__Document passage__.
=-=-=

Mastering LeetCode Problem 0088

Problem 0088: Merge Sorted Array

Array questions where everything is almost done for you — two sorted arrays, extra space already allocated — are exactly the kind of problems that interviewers use to test whether you can:

  • Respect in-place constraints
  • Use pointers intelligently
  • Avoid unnecessary extra memory

LeetCode 88 – Merge Sorted Array – is one of the most fundamental problems in this category.

In this post, we’ll cover:

  • The problem in plain English
  • Why a naïve merge can break the constraints
  • The key idea: merging from the back
  • A clean Python solution using three pointers
  • Step-by-step walkthrough with an example
  • Time & space complexity
  • Common pitfalls and interview tips

1. Problem Overview (In Plain English)

You are given:

  • A sorted array nums1 of length m + n
    • The first m elements are valid and sorted
    • The last n elements are just empty space (often filled with 0s)
  • A sorted array nums2 of length n
  • Two integers m and n, indicating how many meaningful elements each array contains

Your task:

Merge nums2 into nums1 as one sorted array, in-place.
Do not return a new array — modify nums1 directly.

After the function finishes:

  • nums1 should contain all m + n elements from both arrays, sorted.
  • The function should return None.

1.1. Example

Input:
nums1 = [1, 2, 3, 0, 0, 0], m = 3
nums2 = [2, 5, 6],          n = 3

Output:
nums1 = [1, 2, 2, 3, 5, 6]

The extra 0s in nums1 are just placeholders. After merging, nums1 becomes the fully sorted array of all 6 elements.


2. First Thoughts: The Wrong Way (But Very Tempting)

If there were no constraints, a very natural idea would be:

  1. Concatenate the two arrays: nums1_valid + nums2
  2. Sort the result
  3. Return a new array

Or in code:

merged = sorted(nums1[:m] + nums2)
return merged

But this breaks two important requirements of the problem:

  1. You must modify nums1 in-place
  2. You must not use extra space proportional to m + n

In interviews, ignoring these constraints is often treated as a wrong solution, even if the output is technically correct.

So we need a smarter strategy.


3. Key Insight: Merge From the Back

We’re merging two sorted arrays. This is similar to the merge step in Merge Sort:

  • Normally, we use two pointers from the front and build a result array.
  • But here, we cannot create a separate result array.

What makes this problem special:

  • nums1 already has enough space at the end to hold all elements (m + n).
  • The valid elements in nums1 are only in the first m positions.

If we try to merge from the front, we’ll end up overwriting values in nums1 that we haven’t processed yet. That leads to data loss and messy shifting.

=-=-=

__Data for analysis__.
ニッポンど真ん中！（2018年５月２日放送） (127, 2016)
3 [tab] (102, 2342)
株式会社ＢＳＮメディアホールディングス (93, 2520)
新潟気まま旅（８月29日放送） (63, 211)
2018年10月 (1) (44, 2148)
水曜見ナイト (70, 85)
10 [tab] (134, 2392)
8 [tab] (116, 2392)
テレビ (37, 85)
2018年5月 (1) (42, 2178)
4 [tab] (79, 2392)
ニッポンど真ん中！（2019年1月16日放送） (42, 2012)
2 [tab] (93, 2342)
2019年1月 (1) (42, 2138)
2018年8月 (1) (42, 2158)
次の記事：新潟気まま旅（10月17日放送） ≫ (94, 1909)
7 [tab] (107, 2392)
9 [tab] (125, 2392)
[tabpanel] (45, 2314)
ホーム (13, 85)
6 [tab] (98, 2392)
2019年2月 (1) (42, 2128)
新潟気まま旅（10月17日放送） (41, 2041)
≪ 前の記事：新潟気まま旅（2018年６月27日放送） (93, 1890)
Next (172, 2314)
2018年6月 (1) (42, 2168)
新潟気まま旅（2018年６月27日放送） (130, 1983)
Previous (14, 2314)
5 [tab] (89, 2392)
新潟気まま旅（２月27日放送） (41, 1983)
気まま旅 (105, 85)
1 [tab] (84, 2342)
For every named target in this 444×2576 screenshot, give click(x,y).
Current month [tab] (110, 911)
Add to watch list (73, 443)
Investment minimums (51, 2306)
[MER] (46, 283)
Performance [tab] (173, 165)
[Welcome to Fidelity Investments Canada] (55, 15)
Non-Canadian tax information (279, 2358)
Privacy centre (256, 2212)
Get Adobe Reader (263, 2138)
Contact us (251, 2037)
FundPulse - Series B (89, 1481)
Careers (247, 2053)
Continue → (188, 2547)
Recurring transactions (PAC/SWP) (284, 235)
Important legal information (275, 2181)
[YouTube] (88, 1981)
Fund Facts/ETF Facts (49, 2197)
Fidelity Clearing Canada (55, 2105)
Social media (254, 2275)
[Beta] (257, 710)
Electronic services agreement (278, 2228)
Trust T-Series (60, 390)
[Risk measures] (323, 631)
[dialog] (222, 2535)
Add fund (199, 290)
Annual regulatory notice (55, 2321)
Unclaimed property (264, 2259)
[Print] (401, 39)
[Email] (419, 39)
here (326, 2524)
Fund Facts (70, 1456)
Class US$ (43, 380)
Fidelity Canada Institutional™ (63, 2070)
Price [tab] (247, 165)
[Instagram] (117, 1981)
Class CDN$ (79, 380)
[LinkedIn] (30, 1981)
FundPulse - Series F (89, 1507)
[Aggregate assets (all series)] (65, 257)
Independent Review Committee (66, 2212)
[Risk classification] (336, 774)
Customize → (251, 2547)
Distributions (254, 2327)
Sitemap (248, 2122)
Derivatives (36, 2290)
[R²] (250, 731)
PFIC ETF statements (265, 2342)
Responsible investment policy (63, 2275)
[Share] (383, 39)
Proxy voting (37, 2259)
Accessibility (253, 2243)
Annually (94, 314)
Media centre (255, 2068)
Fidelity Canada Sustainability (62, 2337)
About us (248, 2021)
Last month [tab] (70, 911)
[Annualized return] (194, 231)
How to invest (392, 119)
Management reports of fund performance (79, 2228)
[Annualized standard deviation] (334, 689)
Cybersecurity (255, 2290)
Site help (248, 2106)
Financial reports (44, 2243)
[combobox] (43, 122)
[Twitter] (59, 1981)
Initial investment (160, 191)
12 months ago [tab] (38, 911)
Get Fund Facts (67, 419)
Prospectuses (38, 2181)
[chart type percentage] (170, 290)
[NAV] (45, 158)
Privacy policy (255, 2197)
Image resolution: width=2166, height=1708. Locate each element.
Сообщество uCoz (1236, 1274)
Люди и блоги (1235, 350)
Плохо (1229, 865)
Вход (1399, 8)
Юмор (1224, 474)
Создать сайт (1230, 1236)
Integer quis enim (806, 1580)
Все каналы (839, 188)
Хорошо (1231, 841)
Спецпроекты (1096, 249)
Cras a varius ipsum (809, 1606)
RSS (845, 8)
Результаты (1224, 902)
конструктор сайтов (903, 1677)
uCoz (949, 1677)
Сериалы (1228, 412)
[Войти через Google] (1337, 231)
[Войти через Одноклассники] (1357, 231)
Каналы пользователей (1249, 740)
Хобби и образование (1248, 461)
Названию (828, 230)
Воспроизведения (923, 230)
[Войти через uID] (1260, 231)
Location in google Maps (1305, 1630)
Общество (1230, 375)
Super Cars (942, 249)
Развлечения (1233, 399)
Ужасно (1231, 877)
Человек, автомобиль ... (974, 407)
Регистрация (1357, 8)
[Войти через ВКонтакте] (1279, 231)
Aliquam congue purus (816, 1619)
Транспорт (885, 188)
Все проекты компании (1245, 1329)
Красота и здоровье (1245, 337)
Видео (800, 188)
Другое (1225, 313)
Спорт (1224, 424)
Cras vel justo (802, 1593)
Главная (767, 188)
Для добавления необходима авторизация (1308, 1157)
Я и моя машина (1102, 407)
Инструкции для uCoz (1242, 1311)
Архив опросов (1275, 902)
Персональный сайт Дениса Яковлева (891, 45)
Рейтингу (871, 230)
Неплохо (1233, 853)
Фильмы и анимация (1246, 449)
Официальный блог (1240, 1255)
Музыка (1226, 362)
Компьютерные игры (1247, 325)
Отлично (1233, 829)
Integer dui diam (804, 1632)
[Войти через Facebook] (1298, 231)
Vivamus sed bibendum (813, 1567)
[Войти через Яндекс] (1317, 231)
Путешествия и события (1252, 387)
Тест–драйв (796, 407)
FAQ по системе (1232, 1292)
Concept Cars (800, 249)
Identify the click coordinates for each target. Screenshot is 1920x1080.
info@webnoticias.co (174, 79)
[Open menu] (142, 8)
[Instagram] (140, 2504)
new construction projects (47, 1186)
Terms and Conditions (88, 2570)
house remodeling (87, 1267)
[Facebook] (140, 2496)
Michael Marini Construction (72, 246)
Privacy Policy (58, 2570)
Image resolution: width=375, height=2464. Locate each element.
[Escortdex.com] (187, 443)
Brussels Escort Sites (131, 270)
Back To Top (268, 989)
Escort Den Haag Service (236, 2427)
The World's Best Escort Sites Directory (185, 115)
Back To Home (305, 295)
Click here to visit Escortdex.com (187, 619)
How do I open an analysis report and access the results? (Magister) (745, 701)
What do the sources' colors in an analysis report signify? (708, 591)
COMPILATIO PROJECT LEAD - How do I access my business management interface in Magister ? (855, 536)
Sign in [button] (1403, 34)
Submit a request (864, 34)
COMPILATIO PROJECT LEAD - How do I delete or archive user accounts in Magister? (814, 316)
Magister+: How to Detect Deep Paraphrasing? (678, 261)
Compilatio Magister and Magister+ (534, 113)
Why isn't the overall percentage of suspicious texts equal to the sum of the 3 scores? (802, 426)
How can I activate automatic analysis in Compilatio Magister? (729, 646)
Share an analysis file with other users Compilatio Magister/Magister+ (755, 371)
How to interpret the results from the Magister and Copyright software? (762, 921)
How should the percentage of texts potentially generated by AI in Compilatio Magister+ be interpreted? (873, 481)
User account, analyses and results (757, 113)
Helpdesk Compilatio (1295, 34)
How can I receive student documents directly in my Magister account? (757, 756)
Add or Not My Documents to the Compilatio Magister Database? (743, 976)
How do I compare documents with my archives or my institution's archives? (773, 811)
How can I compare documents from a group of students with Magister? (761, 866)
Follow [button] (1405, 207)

=-=-=

__Work task__.
Write the next part of the Merge Sorted Array post, starting after its last line.

__Answer for the task__.
So the trick is:

Use three pointers and merge from the end of nums1 backward.

3.1. Three Pointers

We define:

  • i = m - 1 → points to the last valid element in nums1
  • j = n - 1 → points to the last element in nums2
  • k = m + n - 1 → points to the last index of nums1 (where we will write)

At each step, we:

  1. Compare nums1[i] and nums2[j]
  2. Place the larger one at position k in nums1
  3. Move that pointer (i or j) to the left
  4. Move k to the left

We repeat this until we’ve placed all elements of nums2 into nums1.

Why this works:

  • We always write into the free space at the back.
  • We never overwrite any meaningful value in nums1 that we haven’t already used.
  • We maintain sorted order naturally because we always choose the largest remaining element.

4. Python Solution (In-Place, Three Pointers)

Here’s a clean and interview-ready implementation:

from typing import List

class Solution:
    def merge(self, nums1: List[int], m: int,
              nums2: List[int], n: int) -> None:
        """
        Merge nums2 into nums1 as one sorted array in-place.

        Args:
            nums1: List[int] of length m + n, where:
                   - First m elements are valid and sorted.
                   - Last n elements are placeholders (e.g. 0).
            m: Number of valid elements in nums1.
            nums2: List[int] of length n, sorted.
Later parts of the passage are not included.